I want to create a Graphics3D polygon that has stripes on it. My code is
Graphics3D[{
LightBlue,
Polygon[{{0, 0, 0}, {0, 2, 0}, {1, 2, 0}, {1, 0, 0}}]},
Boxed -> False,
Lighting -> {{"Ambient", LightBlue}},
ViewPoint -> {0.2, 0, 0.2},
RotationAction -> "Clip"]
I want horizontal equidistant stripes on it. Can anyone help?
I commented out some of the options, because they made it difficult for me to see what was exactly happening. [Edit: Change the texture pattern to a variable, to clarify how to modify it. A line pattern given at end.]
stripePattern =
Graphics[{Red, Rectangle[{0, 0}, {1, 1/2}], Blue,
Rectangle[{0, 1/2}, {1, 1}]}, PlotRangePadding -> 0];
Graphics3D[{Texture[stripePattern],
Polygon[{{0, 0, 0}, {0, 2, 0}, {1, 2, 0}, {1, 0, 0}},
VertexTextureCoordinates -> {{0, 0}, {1, 0}, {1, 4}, {0, 4}}]},
Boxed -> False
(*,Lighting->{{"Ambient",LightBlue}},ViewPoint->{0.2,0,0.2},RotationAction->"Clip"*)
]
If you have arbitrary polygons, then I don't know how to make the computation of VertexTextureCoordinates easily automatic. (One could compute a projection rather automatically I suppose.) @Mr.Wizard's answer might be easiest in that case.
Graphics3D[{Texture[stripePattern],
Polygon[{{0, 0, 0}, {0, 0, 2}, {0, 2, 2}, {0, 3, 1}, {0, 2, 0}},
VertexTextureCoordinates -> {{0, 0}, {1, 0}, {1, 4}, {1/2, 6}, {0, 4}}]},
Boxed -> False
]
Addendum - Edited
Here's a projection function that projects the polygon onto the texture coordinate system. (Please excuse not putting in full error checking.)
I have edited the code to replace the pattern by lines instead of stripes, per the OP's query.
project[polygonVertices_, stripeDirection_, nStripeMultiplier_] :=
Module[{normal, e1, e2},
normal =
Normalize@
Catch[(If[Chop[#] != {0, 0, 0}, Throw[#]] &@(Cross @@ Differences[#])) & /@
Partition[polygonVertices, 3, 1, 1];];
e2 = normal\[Cross]Normalize[stripeDirection];
e1 = e2\[Cross]normal;
polygonVertices.Transpose[{e1, nStripeMultiplier e2}]
] /; Length[polygonVertices] >= 3;
linePattern =
Graphics[{Thickness[0.15], Red, Line[{{0, 1/2}, {1, 1/2}}]},
PlotRangePadding -> 0, PlotRange -> {{0, 1}, {0, 1}}];
With[{poly =
Table[RandomReal[{1, 2}] {Cos[t], Sin[t],
Cos[t] - 2 Sin[t]}, {t, π/6, 2 π, π/6}]},
Graphics3D[{Texture[linePattern],
Polygon[poly,
VertexTextureCoordinates -> project[poly, {-2, -2, 2}, 4]]},
Lighting -> {{"Ambient", White}}]
]
Texture[..] can be replaced by any Graphics or Image.
– Michael E2
Jan 18 '13 at 12:40
Perhaps you can parametrize your polygon and use ParametricPlot3D which takes MeshFunctions / MeshShading options.

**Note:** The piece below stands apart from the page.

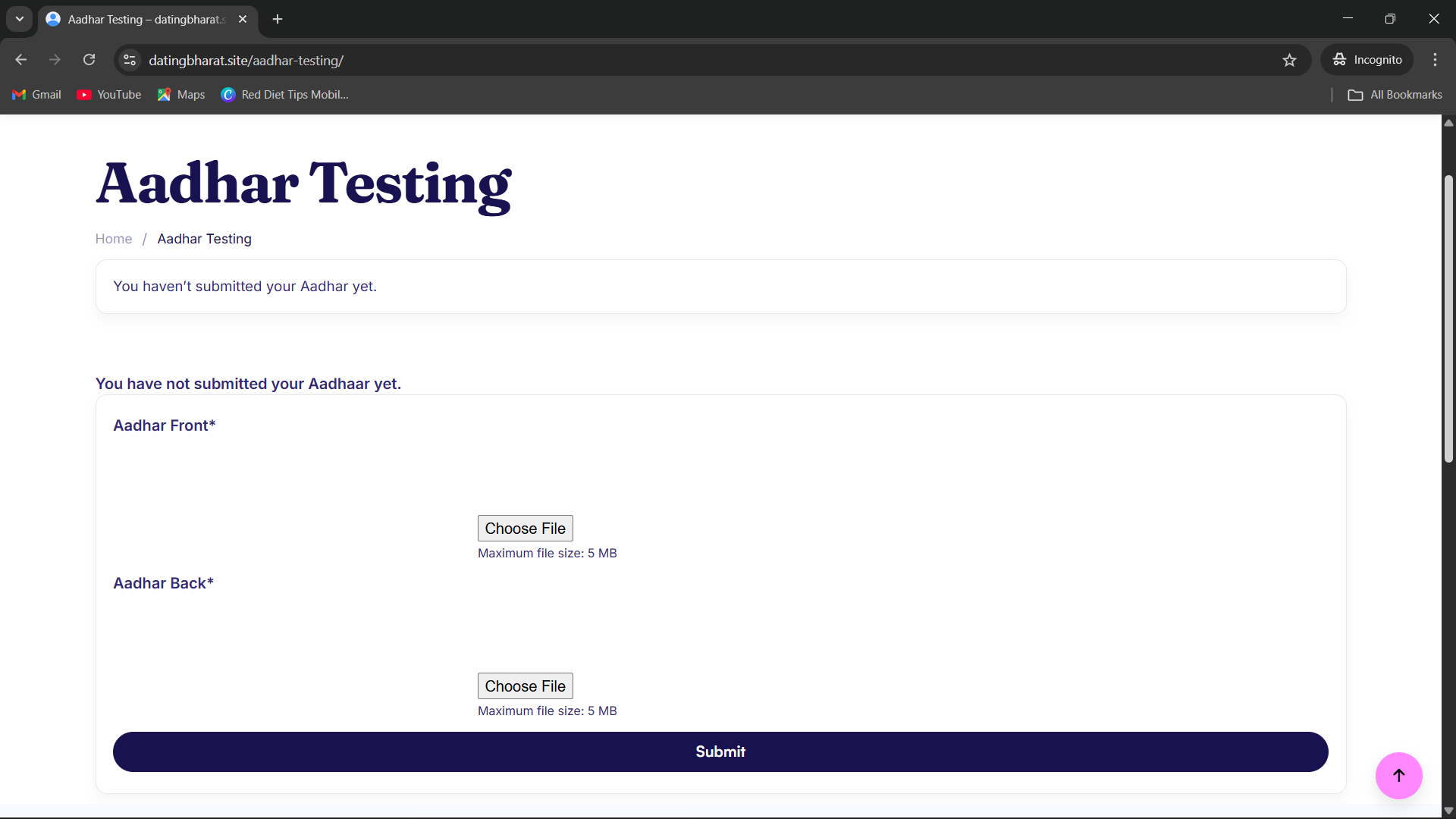
Task: Open Maps bookmark
Action: tap(181, 95)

Alternately you could try interpolating your data and using ListSurfacePlot3D which also takes these options.
An example from the MeshFunctions documentation (using Plot3D):
Plot3D[
(x^2 - y^2)/(x^2 + y^2)^2, {x, -1.5, 1.5}, {y, -1.5, 1.5},
BoxRatios -> Automatic,
PlotPoints -> 25,
MeshFunctions -> {#3 &},
MeshStyle -> Purple,
MeshShading -> {None, Green, None, Yellow}
]
Another from the ParametricPlot3D documentation:
ParametricPlot3D[
{(2 + Cos[v]) Cos[u], (2 + Cos[v]) Sin[u], Sin[v]},
{u, 0, 2 Pi}, {v, 0, 2 Pi},
Mesh -> 15,
MeshShading -> {Red, Blue},
MeshFunctions -> {#4 &}
]
And finally one for ListSurfacePlot3D
ListSurfacePlot3D[data, MaxPlotPoints -> 50, Mesh -> 30, Axes -> None,
MeshFunctions -> (#1 - #2 + #3 &), MeshShading -> {None, Yellow}]
Using improved Texture capability in v14:
p1 = Graphics[{AbsoluteThickness[18],
Table[{If[EvenQ[Floor@(10 k/2)], Red, Blue],
Line[{{k, -1}, {k + 1, 1}}]}, {k, -2, 2, .2}]}, PlotRange -> 1];
Graphics3D[{Texture[p1], Polygon[{{0, 0, 0}, {0, 2, 0}, {1, 2, 0}, {1, 0, 0}}]}]
Using @MichaelE2's example:
With[{poly =
Table[RandomReal[{1, 2}] {Cos[t], Sin[t],
Cos[t] - 2 Sin[t]}, {t, \[Pi]/6, 2 \[Pi], \[Pi]/6}]},
Graphics3D[{Texture[p1],
Polygon[poly]},
Lighting -> {{"Ambient", White}}]
]